# HW 3-Part-of-Speech Tagging with HMMs + Decoding Techniques (Greedy and Viterbi)

- Detravious Jamari Brinkley
- CSCI-544: Applied Natural Language Processing
- python version: 3.11.4

---

1. Part-of-Speech (POS) Tagging [a type of sequence labelling task where of a given word, assign the part of speech]
2. HMMs (Hidden Markov Model) [a generative-based model that's used for POS Tagging]
    1. Generative-based [provides the probabilities for all possible combinations of values of variables in the set using the joint distribution]
    2. With POS Tagging: Given a sequence of observations (sentences), the task is to infer the most likely sequence of hidden states (POS Tags) that could have generated the observed data.
3. Decoding Techniques:
    1. Greedy [find the optimal (OPT) solution at each step]
    2. Viterbi [make use of dynammic programming to find the OPT solution within the entire search space]
4. Notes of the data and given files



In [None]:
# imports

# Outline of Tasks

1. Vocabulary Creation
2. Model Learning
3. Greedy Decoding with HMM
4. Viterbi Decoding with HMM


# 1. Vocabulary Creation

- **Problem:** Creating vocabulary to handle unkown words.
    - **Solution:** Replace rare words wtih whose occurrences are less than a threshold (ie: 3) with a special token `< unk >`

---

1. [ ] Create a vocabulary using the training data in the file train
2. [ ] Output the vocabulary into a txt file named `vocab.txt`
    - [ ] See PDF on how to properly format vocabulary file
3. [ ] Questions
    1. [ ] What is the selected threshold for unknown words replacement?
    2. [ ] What is the total size of your vocabulary?
    3. [ ] What is the total occurrences of the special token `< unk >`after replacement?

# 2. Model Learning

- Learn an HMM from the training data
- **HMM Parameters:**
  <div style="text-align: center;">

    $
    \text{Transition Probability (} t \text{)}: \quad t(s' \mid s) = \frac{\text{count}(s \rightarrow s')}{\text{count}(s)}
    $

    $
    \text{Emission Probability (} e \text{)}: \quad e(x \mid s) = \frac{\text{count}(s \rightarrow x)}{\text{count}(s)}
    $

  </div>

---

1. [x] Learn a model using the training data in the file train
2. [ ] Output the learned model into a model file in json format, named `hmm.json`. The model file should contains two dictionaries for the emission and transition parameters, respectively.
    1. [ ] 1st dictionary: Named transition, contains items with pairs of (s, s′) as key and t(s′|s) as value. 
    2. [ ] 2nd dictionary: Named emission, contains items with pairs of (s, x) as key and e(x|s) as value.
3. Question
    1. [ ] How many transition and emission parameters in your HMM?

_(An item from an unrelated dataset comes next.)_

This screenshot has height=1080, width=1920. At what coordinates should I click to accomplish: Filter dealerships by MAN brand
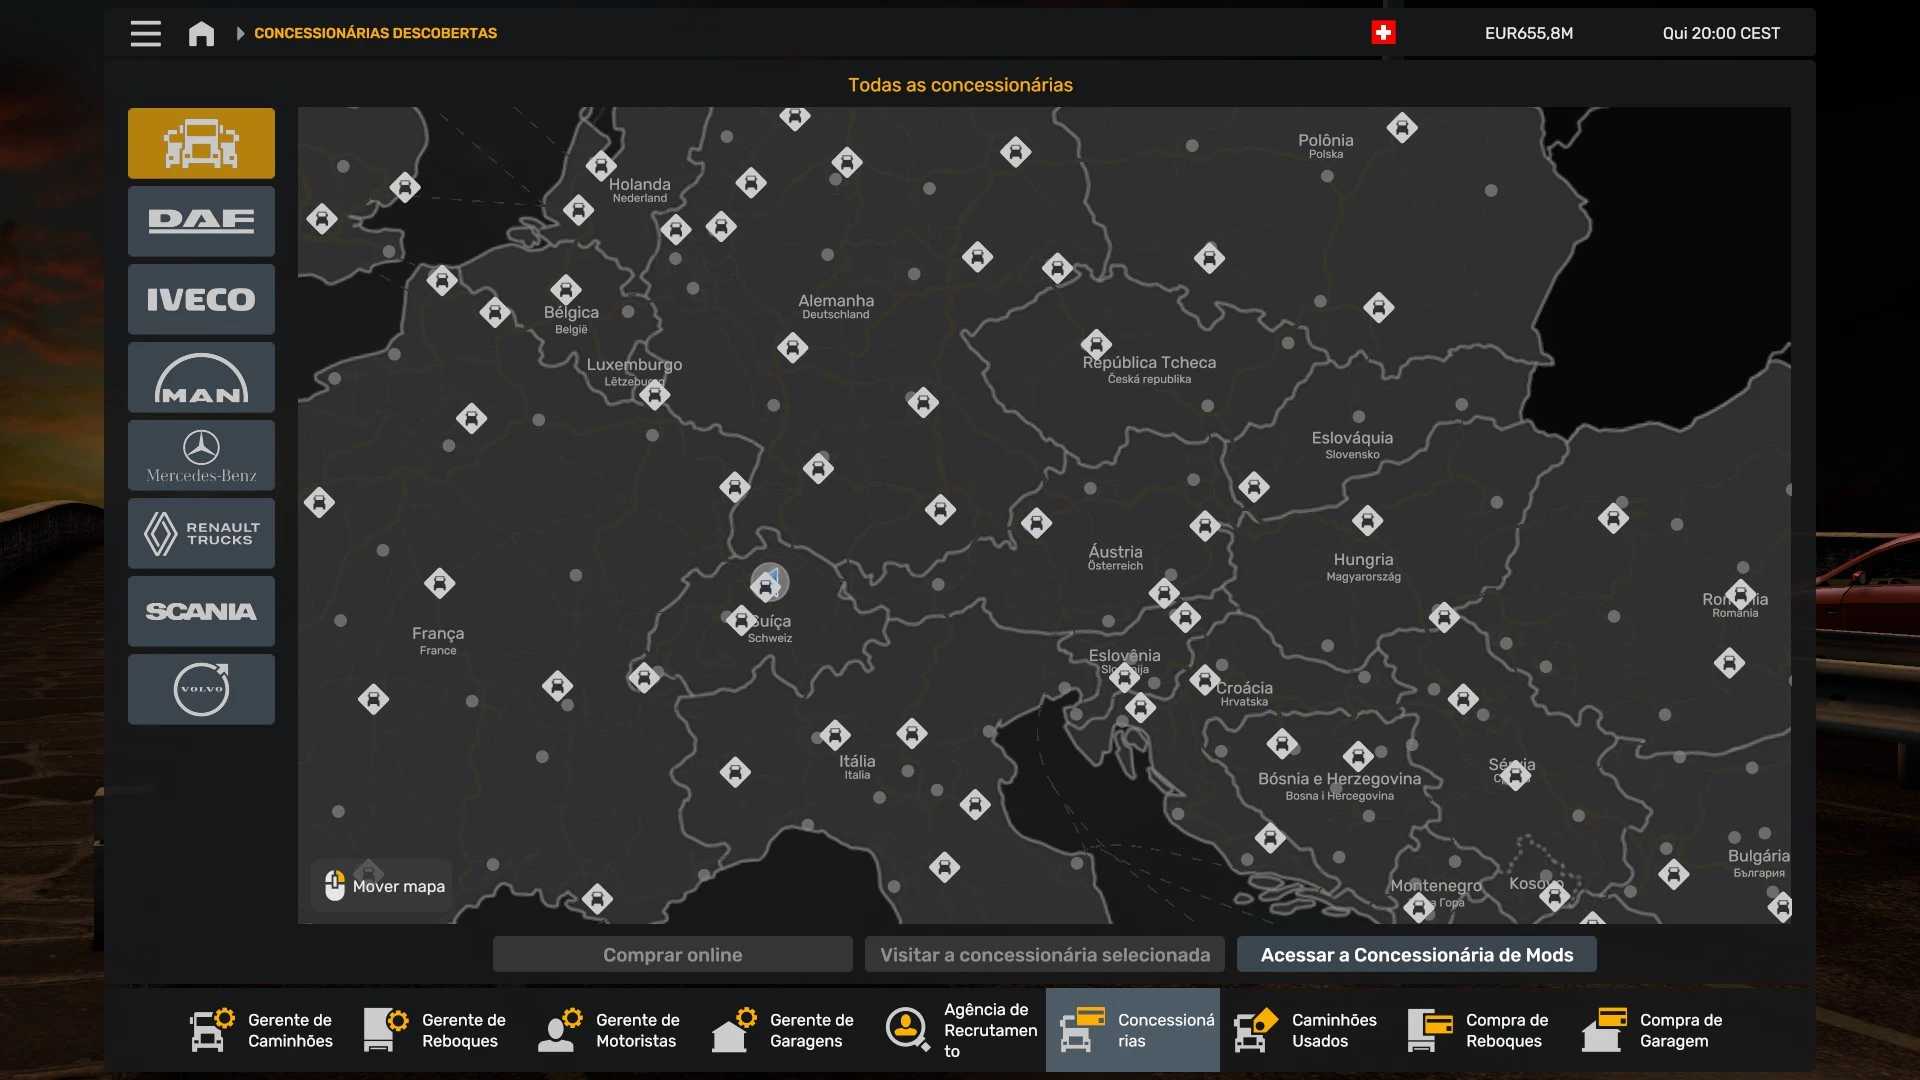(x=201, y=377)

# 3. Greedy Decoding with HMM

1. [ ] Implement the greedy decoding algorithm
2. [ ] Evaluate it on the development data
3. [ ] Predicting the POS Tags of the sentences in the test data
4. [ ] Output the predictions in a file named `greedy.out`, in the same format of training data
5. [ ] Evaluate the results of the model on `eval.py` in the terminal with `python eval.py − p {predicted file} − g {gold-standard file}`
6. [ ] Question
    1. [ ] What is the accuracy on the dev data? 

# 4. Viterbi Decoding with HMM

1. [ ] Implement the viterbi decoding algorithm
2. [ ] Evaluate it on the development data
3. [ ] Predict the POS Tags of the sentences in the test data
4. [ ] Output the predictions in a file named `viterbi.out`, in the same format of training data
5. [ ] Question
    1. [ ] What is the accuracy on the dev data?